I'm trying to build a server healthcheck dashboard in which a user enters a hostname and is returned a series. One of the panels I would like to return is a search of our load balancer logs showing if the server has any failed monitors. My problem is that the load balancer logs record everything by IP. So I need to be able to take the hostname that the user enters, perform a DNS lookup on it, then use the resulting IP in a search of the load balancer logs.
I've gotten as far as being able to perform the DNS lookup of the hostname, but I can't figure out how to then take and perform the second search.
Thanks for any help.
Other simpler option on the similar line woud be:-
sourcetype=ltm_log | lookup dnslookup clientip as host | rename clinethost as hostname| "your filter"

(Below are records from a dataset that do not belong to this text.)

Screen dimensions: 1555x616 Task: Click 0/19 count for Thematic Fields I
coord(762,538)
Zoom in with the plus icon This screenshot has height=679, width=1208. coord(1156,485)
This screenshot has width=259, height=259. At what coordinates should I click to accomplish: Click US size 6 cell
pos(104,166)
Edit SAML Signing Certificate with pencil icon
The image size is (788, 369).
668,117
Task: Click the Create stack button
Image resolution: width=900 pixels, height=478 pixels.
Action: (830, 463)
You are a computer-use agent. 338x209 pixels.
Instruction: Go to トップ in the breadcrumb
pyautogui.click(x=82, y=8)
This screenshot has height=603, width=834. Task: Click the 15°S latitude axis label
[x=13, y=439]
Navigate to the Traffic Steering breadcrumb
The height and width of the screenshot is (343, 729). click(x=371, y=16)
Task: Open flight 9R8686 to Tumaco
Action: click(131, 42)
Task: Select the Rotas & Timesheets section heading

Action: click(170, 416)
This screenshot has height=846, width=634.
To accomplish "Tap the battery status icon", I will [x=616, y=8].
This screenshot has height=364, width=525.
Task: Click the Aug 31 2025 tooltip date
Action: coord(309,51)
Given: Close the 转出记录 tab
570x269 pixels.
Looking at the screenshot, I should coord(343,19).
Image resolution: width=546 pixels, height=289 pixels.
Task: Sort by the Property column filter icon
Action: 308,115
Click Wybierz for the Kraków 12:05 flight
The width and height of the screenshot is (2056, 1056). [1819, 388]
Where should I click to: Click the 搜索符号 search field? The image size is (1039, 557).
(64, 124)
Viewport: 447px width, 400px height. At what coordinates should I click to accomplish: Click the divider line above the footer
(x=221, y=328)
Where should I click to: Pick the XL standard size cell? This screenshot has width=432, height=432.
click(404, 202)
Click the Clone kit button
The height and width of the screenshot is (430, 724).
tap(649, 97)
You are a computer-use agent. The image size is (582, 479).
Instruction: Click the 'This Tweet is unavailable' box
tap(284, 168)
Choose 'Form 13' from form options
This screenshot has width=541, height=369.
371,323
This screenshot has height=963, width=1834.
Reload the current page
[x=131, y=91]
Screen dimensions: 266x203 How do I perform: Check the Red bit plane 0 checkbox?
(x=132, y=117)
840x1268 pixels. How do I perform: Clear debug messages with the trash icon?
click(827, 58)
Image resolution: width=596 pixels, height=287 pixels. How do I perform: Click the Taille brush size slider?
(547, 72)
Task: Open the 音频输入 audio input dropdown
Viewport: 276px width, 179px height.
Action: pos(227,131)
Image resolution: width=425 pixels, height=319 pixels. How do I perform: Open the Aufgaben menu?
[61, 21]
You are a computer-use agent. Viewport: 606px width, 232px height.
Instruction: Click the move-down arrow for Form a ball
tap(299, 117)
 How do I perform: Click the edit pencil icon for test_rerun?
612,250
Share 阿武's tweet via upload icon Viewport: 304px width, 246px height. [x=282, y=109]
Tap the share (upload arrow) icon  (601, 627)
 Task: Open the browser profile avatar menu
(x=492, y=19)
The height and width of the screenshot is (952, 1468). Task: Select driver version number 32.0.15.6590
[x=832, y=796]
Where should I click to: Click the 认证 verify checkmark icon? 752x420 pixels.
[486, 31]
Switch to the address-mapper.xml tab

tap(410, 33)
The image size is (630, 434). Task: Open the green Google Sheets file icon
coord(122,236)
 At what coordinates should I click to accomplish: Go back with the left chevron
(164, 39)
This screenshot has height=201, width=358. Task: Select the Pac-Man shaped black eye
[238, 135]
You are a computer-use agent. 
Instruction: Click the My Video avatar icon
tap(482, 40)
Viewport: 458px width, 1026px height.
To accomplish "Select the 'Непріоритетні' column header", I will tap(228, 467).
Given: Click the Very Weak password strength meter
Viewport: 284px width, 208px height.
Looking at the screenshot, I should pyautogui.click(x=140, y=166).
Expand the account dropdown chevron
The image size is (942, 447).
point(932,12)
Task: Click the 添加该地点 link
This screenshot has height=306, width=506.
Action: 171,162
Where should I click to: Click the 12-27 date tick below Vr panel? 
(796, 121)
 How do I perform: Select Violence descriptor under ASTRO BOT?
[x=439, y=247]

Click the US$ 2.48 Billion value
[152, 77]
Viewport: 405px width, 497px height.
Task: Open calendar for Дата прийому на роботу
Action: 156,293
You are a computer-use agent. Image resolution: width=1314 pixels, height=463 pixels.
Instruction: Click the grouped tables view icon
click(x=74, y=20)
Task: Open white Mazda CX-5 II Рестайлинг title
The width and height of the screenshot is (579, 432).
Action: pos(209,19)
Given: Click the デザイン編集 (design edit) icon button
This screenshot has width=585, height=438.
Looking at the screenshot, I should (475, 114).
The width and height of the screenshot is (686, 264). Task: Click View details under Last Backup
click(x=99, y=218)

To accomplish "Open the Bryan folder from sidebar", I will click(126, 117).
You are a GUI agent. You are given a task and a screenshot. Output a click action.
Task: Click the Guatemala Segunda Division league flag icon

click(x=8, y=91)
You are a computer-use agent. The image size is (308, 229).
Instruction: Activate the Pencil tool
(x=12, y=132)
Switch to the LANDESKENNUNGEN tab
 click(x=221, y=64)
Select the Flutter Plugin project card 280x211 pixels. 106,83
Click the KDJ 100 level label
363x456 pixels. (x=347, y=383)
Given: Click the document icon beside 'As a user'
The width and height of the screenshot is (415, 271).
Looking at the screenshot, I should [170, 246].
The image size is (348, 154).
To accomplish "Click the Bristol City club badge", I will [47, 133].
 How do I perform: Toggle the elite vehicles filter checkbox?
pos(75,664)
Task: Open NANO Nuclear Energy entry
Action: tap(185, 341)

I figured this one out with a subsearch:
sourcetype=ltm_log [search host=foo | lookup dnslookup clienthost as host | rename clientip as ltm_pool_member | return ltm_pool_member]
What this does is execute the subsearch and return 'ltm_pool_member="x.x.x.x"' to the parent search.
You need to get the data from the dns lookup into Splunk, either as a lookup file (csv) or by having the data indexed with a timestamp. If you create a lookup or csv file, make sure that file is inside a lookups folder inside a Splunk app. The it is as simple as:
some_search | lookup lookupfilename.csv hostname OUTPUT <field-list>